» Data provided:
## BEGIN

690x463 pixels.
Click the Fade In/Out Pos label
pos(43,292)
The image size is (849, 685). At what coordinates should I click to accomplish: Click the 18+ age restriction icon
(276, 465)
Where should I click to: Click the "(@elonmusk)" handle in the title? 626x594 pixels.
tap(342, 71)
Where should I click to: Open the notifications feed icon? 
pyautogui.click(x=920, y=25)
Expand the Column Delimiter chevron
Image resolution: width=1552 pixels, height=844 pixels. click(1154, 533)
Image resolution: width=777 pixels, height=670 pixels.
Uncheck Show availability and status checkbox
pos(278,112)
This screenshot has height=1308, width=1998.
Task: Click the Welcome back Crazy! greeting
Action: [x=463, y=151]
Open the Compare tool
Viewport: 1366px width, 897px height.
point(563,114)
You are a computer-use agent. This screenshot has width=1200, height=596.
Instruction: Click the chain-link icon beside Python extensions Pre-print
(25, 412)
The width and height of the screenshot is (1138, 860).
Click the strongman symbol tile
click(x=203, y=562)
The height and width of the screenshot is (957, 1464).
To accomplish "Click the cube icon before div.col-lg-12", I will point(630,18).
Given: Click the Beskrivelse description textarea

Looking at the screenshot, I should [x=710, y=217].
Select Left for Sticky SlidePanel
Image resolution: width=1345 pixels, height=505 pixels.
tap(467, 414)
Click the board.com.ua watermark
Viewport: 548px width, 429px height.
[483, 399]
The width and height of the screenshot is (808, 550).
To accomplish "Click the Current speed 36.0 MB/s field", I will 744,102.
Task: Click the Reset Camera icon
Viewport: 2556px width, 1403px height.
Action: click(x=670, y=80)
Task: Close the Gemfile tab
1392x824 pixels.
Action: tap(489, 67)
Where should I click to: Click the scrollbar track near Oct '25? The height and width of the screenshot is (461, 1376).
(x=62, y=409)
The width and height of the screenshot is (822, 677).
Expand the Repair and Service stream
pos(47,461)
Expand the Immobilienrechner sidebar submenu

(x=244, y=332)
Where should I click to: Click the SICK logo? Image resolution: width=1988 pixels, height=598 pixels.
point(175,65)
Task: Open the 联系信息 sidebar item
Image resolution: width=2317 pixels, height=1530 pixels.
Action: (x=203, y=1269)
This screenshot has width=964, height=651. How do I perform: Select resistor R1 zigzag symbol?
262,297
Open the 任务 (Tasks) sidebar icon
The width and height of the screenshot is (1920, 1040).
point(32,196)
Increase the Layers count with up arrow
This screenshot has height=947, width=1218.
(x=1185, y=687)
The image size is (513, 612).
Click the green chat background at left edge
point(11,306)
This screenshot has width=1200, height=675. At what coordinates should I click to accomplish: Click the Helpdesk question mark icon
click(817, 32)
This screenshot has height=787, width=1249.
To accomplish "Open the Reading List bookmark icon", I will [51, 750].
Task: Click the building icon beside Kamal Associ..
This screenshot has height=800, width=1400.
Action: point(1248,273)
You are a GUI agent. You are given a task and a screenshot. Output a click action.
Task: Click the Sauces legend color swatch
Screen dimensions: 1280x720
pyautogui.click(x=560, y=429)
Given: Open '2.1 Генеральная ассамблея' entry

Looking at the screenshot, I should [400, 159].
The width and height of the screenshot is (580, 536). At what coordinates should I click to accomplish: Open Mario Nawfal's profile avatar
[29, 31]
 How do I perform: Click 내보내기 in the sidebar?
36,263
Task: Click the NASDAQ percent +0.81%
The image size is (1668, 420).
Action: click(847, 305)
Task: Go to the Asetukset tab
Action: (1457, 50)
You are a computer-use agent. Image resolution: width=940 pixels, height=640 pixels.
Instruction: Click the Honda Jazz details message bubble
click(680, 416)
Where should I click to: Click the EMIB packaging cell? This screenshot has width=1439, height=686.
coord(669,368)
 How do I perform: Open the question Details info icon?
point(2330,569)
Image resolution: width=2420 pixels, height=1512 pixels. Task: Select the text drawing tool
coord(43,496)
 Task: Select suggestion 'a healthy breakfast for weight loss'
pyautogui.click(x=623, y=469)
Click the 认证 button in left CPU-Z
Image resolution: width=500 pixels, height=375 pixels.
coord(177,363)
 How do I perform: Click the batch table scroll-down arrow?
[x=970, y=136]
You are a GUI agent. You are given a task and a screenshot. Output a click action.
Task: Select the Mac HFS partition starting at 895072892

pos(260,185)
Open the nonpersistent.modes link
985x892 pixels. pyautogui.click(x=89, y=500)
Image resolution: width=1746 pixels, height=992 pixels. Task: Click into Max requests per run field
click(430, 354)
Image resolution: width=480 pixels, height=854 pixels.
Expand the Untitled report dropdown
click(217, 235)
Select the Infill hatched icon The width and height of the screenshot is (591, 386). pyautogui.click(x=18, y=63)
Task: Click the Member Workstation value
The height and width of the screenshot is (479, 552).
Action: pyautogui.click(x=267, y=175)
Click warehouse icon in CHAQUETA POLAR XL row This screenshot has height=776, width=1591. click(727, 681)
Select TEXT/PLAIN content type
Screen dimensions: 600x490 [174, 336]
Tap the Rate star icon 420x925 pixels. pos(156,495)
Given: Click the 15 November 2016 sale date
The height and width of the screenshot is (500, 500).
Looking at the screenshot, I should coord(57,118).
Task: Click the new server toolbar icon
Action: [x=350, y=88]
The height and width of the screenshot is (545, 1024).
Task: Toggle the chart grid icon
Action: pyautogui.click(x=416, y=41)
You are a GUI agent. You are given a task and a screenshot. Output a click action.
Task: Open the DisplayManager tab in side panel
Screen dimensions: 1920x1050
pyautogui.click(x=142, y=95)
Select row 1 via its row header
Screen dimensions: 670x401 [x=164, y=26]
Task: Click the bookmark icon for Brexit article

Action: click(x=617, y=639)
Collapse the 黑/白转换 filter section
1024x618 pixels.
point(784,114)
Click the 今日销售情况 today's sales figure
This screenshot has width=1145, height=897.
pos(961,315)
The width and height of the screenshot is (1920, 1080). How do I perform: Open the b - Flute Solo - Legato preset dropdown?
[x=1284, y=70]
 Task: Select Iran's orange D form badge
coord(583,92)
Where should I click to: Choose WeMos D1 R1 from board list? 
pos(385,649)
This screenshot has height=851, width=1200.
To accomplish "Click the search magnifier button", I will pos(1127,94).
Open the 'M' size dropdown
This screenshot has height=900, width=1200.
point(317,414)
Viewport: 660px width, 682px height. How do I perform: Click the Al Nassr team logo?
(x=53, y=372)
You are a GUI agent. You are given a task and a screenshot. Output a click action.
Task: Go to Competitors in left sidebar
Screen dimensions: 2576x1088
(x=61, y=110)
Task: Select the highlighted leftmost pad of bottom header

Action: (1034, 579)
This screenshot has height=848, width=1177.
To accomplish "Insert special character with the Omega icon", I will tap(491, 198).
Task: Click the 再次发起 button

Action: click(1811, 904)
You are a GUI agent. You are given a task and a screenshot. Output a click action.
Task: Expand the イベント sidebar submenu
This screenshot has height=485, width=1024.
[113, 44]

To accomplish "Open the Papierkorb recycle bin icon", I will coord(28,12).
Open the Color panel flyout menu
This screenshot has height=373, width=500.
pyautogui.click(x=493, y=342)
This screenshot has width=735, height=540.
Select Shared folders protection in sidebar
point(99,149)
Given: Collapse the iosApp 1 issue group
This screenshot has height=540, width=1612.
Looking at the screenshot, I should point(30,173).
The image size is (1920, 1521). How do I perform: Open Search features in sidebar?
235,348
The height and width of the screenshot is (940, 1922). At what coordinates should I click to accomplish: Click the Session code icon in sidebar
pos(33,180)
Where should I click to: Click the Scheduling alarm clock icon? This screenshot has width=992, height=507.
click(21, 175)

## END

Please gather every line of the material above that contains the word "will".

To accomplish "Click the cube icon before div.col-lg-12", I will point(630,18).
To accomplish "Click the Current speed 36.0 MB/s field", I will 744,102.
To accomplish "Open the Reading List bookmark icon", I will [51, 750].
To accomplish "Click the search magnifier button", I will pos(1127,94).
To accomplish "Insert special character with the Omega icon", I will tap(491, 198).
To accomplish "Open the Papierkorb recycle bin icon", I will coord(28,12).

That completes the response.